Am Samstag, dem 5. Juli 2025, fand in Zagreb ein Konzert des kroatischen Rockmusikers Marko Perković (Thompson) statt. Perković, der seit Jahrzehnten mit nationalistischen Botschaften und einer Romantisierung der faschistischen Vergangenheit Kroatiens polarisiert, lockte laut Veranstalter knapp 500.000 Besucher:innen auf das Gelände des Hippodroms. Dabei wurde erneut auch der Gruß der kroatischen Faschisten inszeniert. Deutsche Rechtsextreme blickten am Wochenende neidisch auf das Geschehen in der kroatischen Hauptstadt.

Marko Perković (Thompson) mit Mikrofon bei einem Konzert, August 2013, im schwarzen Hemd vor dunklem Bühnenhintergrund.
Marko Perković alias "Thompson" bei einem Konzert 2013. ©Wikimedia Commons, aufgerufen am 07.07.2025

Thompson als Akteur nationalistischer Erinnerungspolitik

Thompson spielt seit den 1990er Jahren eine zentrale Rolle in der kroatischen Öffentlichkeit. Seine Konzerte, auf denen er regelmäßig nationalistische Narrative reproduziert, führten ihn bis zu Auftritten bei offiziellen Feiern der kroatischen Fußballnationalmannschaft.

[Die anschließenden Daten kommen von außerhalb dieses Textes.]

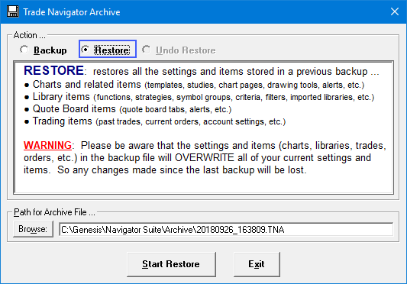Click the Browse button for archive path
The image size is (407, 284).
(33, 229)
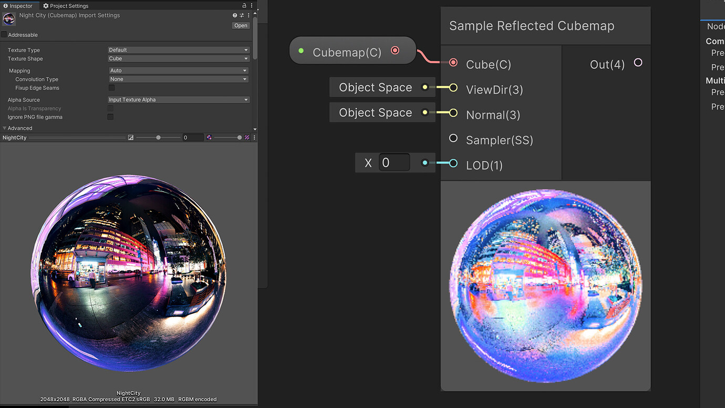Click the X value input field feeding LOD

pyautogui.click(x=394, y=162)
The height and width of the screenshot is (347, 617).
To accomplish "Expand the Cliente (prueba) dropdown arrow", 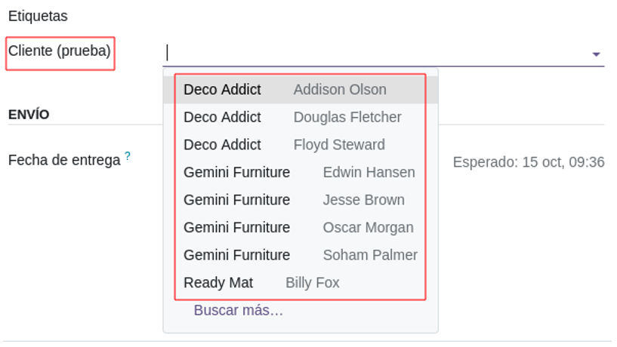I will [596, 54].
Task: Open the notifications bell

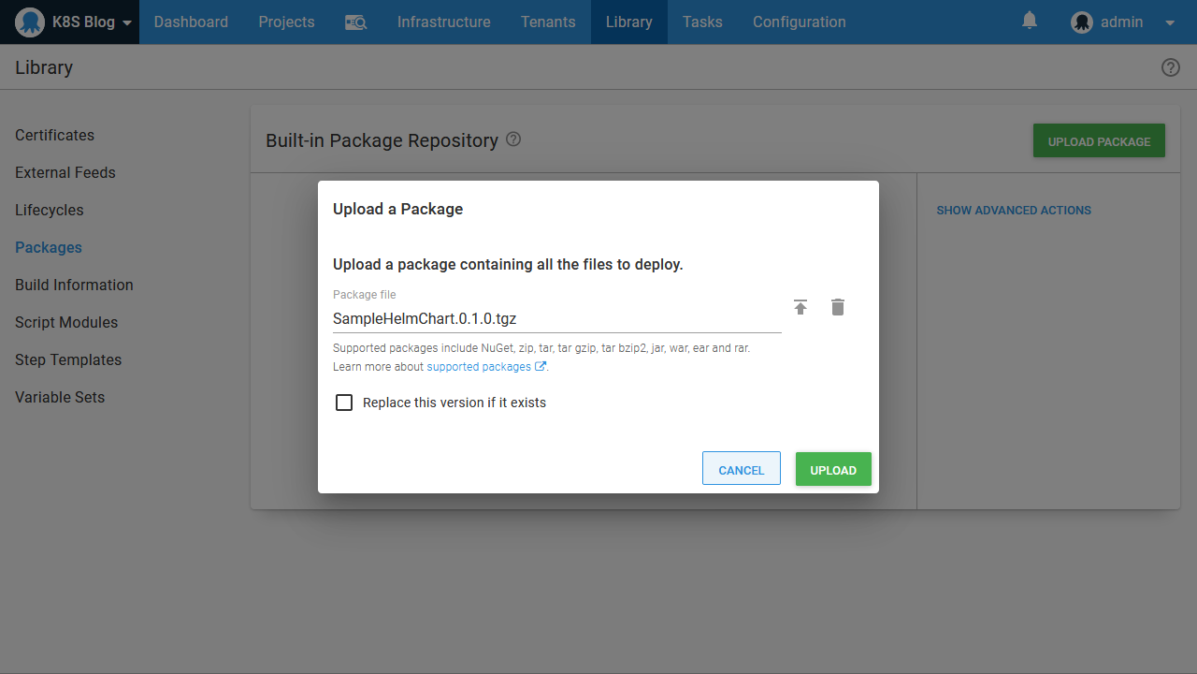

Auch in der Politik kommt nahezu niemand an Thompson vorbei: So war u.a. der Ministerpräsident Andrej Plenković Gast bei der Generalprobe in Zagreb.1

Der 1966 in Dalmatien geborene Musiker schloss sich zu Beginn des Jugoslawienkriegs einer kroatischen Selbstverteidigungseinheit an, nachdem Slowenien und Kroatien 1991 ihre Unabhängigkeit erklärt hatten. Serbische Einheiten besetzten zwischenzeitlich bis zu einem Drittel des heutigen Staatsgebiets Kroatiens. Nach eigener Erzählung erhielt Perković damals ein veraltetes Maschinengewehr vom Typ Thompson – daher der Künstlername. Seine Lieder sind geprägt von weit verbreiteten Deutungsmustern der kroatischen Geschichte: Sie schwanken zwischen Opfererzählung und glorifizierendem Heldenmythos. Besonders im Kontext des Jugoslawienkriegs inszeniert sich Thompson selbst immer wieder als Kämpfer gegen serbische Tschetniks, die er in seinen Texten auch explizit benennt.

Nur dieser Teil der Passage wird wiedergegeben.